Not that it wasn't funny. Not that it wasn't well done. But all the people who thought it was great, aren't as close to the end as we are. I knew the dog got old and died at the end. That's why I put off seeing it. Mela probably only has a year or two left. A few months ago she couldn't get up due to arthritis. Now she's on a miracle drug and doing fine, but how long will that last.

Anyway, Wes and I both cried and cried. More than we have over anything in a long time. We are blessed people and have very little to be sad about. But knowing that we don't have much time left with our dog, that movie hit too close to home.

Wednesday, April 15, 2009

Tea for Two

Dylan and I went a'protestin' today. I took these awesome picture with my phone camera. It was freezing and we were soaking wet, so we didn't stay long. Were I a smart person, I would have put on my goulashes that were in the back of my car, and brought the umbrella from the back seat. Since I'm not a smart person my pants were wet 1/2 way up my calves, soaking my socks, and both our hoodies were pretty damp. It's been a long time since I've been to a protest, and I figure it's never too soon to teach a kid how this world runs. So we didn't have a sign, and I never did see who was talking. But maybe just because I paid $4 to park downtown and stood in the snow for awhile, Obama will know that I'm the only one who can take my husband's hard earned money.
We stopped for lunch in some office building on our way back to the car.

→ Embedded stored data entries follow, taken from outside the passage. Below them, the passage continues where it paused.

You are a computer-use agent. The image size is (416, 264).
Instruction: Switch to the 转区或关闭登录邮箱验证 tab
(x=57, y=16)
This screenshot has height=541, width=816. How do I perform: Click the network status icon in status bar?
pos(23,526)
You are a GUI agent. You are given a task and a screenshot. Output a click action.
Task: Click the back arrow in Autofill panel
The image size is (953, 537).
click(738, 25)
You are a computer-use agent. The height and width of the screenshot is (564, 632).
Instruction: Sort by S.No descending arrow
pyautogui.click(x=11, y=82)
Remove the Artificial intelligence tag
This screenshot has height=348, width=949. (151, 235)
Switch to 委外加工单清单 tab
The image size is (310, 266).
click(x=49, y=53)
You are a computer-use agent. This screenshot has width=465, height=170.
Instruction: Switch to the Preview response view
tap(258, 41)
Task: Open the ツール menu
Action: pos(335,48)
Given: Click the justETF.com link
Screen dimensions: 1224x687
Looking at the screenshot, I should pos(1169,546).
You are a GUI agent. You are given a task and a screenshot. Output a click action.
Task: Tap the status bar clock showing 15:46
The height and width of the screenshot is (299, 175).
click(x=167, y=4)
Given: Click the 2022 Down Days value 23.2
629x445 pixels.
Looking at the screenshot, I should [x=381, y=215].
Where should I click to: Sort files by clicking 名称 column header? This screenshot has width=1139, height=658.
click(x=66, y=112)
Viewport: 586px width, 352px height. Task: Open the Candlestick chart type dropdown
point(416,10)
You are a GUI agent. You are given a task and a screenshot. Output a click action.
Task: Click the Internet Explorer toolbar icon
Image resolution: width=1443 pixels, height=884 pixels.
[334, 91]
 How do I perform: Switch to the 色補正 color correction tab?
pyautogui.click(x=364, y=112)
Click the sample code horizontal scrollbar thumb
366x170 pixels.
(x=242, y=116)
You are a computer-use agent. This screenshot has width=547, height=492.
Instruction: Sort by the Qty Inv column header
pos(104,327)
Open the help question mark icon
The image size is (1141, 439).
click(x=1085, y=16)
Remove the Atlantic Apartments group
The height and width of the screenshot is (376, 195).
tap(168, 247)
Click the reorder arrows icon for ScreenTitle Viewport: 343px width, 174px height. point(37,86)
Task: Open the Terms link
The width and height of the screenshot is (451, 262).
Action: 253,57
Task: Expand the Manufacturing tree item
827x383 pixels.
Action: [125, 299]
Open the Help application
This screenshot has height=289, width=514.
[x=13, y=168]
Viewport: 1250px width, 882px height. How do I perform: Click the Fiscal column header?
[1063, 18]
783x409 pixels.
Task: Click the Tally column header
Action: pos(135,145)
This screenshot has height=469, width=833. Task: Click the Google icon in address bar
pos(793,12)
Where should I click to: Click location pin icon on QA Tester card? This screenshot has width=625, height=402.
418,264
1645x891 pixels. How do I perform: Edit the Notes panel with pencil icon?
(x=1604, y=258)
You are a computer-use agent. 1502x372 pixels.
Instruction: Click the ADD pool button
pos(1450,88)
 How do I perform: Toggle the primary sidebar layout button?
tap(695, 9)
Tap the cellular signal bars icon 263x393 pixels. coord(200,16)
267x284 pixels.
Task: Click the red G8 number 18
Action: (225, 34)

Note: Wes has just informed me that the president and Homeland Security now view Dylan and I as terrorist threats for going to a protest. Apparently the 1st Amendment doesn't go as far as it used to.

Thursday, April 9, 2009

It's that time again

No, not Easter. That's just a coincidence.

Time for horse therapy to begin again. Thank goodness for an indoor arena. This would be crappy in the rain. Last Saturday I went and picked up my horse to bring him to my grandparents'. The not so smart 2 y/o they're boarding hasn't kicked him yet. I'm really excited to have him close, to ride him whenever I want. Which turns out to be less often than I would prefer. I'm not going to lie. Towing the horse and trailer makes me nervous, even though he doesn't stomp around or act up while being trailered. It's just that it maxes out my towing capacity and weighs more than my car. Anyway, I'm sure I'll be exhausted tomorrow, because it's always more work than it seems.

We could always use more volunteers. So, if you know anyone, like a high school kid that needs volunteer hours, let me know.

Tomorrow we'll be off to the slopes for 2 more days of skiing before we call it good for the winter. Thanks mom for watching Dylan. Maybe next year we'll start taking him.

Wes loves his new job. He can work from home on Wednesdays and Fridays, has great benefits and PTO. And he's happy, which is the most important.

The garbage truck just woke up my kid, so I'm done here.